The initiative aims to enhance patient accessibility to essential medical care, especially during emergencies.

The temporary allowance of non-face-to-face medical services, commonly referred to as telemedicine, was first introduced in South Korea in February 2020. This decision was made in response to the government elevating the classification of COVID-19 to the highest level within its four-tier system, as part of efforts to address the challenges posed by infectious diseases.

Since its initiation, telemedicine services in South Korea have been restricted to first-time patients residing on islands and in mountainous or isolated areas.

But beginning on Dec. 15, such services will be extended to 98 cities, counties and districts identified as "medically vulnerable areas," the ministry said. The areas represent 39 percent of Korea's total 250 cities, counties and districts.

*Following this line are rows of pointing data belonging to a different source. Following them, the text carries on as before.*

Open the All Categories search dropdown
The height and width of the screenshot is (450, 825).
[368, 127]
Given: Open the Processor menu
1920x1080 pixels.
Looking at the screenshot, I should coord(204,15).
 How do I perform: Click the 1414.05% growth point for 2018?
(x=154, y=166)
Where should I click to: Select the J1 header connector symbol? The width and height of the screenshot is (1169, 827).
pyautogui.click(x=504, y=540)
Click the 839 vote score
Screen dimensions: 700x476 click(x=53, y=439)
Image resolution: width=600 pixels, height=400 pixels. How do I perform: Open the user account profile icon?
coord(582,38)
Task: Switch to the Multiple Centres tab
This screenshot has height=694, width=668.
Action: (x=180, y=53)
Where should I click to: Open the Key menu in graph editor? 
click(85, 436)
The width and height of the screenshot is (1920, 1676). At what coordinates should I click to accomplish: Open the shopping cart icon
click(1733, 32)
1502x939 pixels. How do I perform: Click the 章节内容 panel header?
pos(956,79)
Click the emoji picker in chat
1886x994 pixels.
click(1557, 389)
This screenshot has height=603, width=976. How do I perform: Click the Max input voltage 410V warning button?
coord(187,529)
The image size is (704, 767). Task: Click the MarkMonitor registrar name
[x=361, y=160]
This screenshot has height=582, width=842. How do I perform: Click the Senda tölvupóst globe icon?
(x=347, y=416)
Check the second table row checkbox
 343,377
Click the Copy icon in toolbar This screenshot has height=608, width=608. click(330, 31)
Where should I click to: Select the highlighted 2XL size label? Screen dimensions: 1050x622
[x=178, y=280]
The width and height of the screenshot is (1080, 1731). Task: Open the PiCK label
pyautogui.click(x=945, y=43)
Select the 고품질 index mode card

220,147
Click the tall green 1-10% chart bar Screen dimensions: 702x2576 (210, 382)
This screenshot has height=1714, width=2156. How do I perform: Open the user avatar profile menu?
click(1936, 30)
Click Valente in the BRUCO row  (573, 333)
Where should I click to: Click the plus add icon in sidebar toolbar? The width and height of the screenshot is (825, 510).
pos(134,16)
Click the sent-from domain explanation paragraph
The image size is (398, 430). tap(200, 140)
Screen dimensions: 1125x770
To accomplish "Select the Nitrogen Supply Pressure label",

Medically vulnerable areas are characterized by a population in a city or county where the percentage of individuals unable to reach a regional emergency medical center within 30 minutes exceeds 30 percent.

Even though the legal basis for such services diminished following the government's downgrade of the COVID-19 classification in June, there has been significant demand to persist with non-face-to-face medical services.

In response to such demand, the ministry initiated a three-month guided telemedicine pilot in September, with the intention of officially launching a nationwide telemedicine program thereafter.

In the pilot phase, the service is currently extended to individuals such as those with chronic diseases who have completed their initial in-person visits, people with disabilities, individuals residing on remote islands, and those dealing with infectious diseases.